Consigli per gli acquisti
Da oggi con Repubblica è disponibile a sei euro e novanta Batman: il ritorno del cavaliere oscuro, il capolavoro di Frank Miller lungamente atteso (l'altra chicca della serie è Watchmen) che rientra nella ristretta cerchia dei miei fumetti preferiti, di cui si potrebbe parlare a lungo e che vi consiglio assolutamente di acquistare. Anche perché in fumetteria costa il triplo. Io l'ho comprato di nuovo, in italiano non ce l'avevo.
Visto oggi: New Police Story
Il nuovo film di Jackie Chan è certo un bel passo avanti (o indietro, che in questo caso vuol dire qualcosa di bello) rispetto alle prove americane dell'attore, ma gli entusiasmi al riguardo mi sembrano esagerati. Chan rinnova il suo personaggio togliendogli pressoché del tutto la carica comica e lanciandosi in un quasi heroic bloodhshed che racconta di uomini che han fallito il loro compito, di autodistruzioni, di tradimenti, di sacrifici per amore, di onore, di riconoscenza, di morte. La mossa è azzeccatissima, e infatti le cose migliori del film proprio di quest'idea vivono, ma purtroppo non è giocata fino in fondo. Nonostante la virata, infatti, le scene d'azione rimangono spesso allegramente chiassose, gli inseguimenti sono degli spettacolari giocattoloni, le musiche sono in più punti allegre e ritmate; insomma dal punto di vista dell'action il film non è molto dissimile dai suoi precedenti, con l'eccezione di un Chan che non scappa ma insegue e del suo volto serio, e a volte anche giustamente disperato. Le due componenti non si sposano molto bene e giungono a stridere fortemente in varie occasioni; per esempio quando vediamo nei titoli di coda, more solito, i ciak sbagliati e le cadute degli stuntman, come se avessimo assistito al solito divertente film di Jackie Chan. Anche in campo drammaturgico le cose non funzionano a dovere: ci sono dei momenti di comic relief un po' fuori luogo; Nicholas Tse è combattuto tra il ruolo di spalla sbruffona e quello di personaggio serio e non ne esce benissimo; la "twin" Charlene Choi è molto carina, per carità, ma non si capisce in questo lavoro che ci stia a fare. Insomma, un film che non riesce a scegliere in modo fermo il proprio campo di gioco, e che soffre di questo; ma godibile. mercoledì, febbraio 23, 2005
Segnalazioni televisive in largo anticipo
Due segnalazioni prima che mi passino di mente.
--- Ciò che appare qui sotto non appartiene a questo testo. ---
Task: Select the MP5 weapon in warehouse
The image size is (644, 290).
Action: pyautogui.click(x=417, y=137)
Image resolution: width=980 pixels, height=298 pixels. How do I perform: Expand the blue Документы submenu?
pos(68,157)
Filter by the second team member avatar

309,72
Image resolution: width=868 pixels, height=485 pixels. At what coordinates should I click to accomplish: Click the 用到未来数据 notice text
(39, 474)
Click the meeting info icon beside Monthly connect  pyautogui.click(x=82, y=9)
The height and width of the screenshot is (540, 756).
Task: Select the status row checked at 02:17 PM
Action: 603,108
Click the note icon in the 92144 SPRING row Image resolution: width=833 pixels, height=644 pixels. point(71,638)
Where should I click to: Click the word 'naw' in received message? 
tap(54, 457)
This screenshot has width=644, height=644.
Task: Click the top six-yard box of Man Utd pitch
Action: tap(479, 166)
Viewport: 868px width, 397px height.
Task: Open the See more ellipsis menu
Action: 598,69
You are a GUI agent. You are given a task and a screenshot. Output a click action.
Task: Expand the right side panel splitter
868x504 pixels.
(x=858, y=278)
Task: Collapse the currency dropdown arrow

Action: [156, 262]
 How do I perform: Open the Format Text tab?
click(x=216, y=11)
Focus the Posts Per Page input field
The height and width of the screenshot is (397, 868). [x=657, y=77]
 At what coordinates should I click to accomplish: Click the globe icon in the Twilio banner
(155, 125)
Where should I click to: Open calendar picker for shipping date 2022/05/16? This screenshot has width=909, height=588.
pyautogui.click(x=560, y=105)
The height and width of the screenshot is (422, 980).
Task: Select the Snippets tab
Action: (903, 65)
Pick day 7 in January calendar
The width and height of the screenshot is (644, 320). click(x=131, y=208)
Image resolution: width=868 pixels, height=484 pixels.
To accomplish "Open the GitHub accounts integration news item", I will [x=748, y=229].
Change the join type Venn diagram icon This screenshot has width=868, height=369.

Domenica Ghezzi ripropone un notevole Koji Wakamatsu già passato, Su, su per la seconda volta vergine; nel caso ve lo siate perso potete metterci una pezza. Ma soprattutto sempre Ghezzi, sabato 5 marzo, manderà in onda Milano Calibro 9, film che ho visto da poco e che mi sento di dire sia "imperdibile". Si, "imperdibile". Pensate che mi sono pure messo a leggere Scerbanenco - il che è per me una totale anomalia. Mi raccomando.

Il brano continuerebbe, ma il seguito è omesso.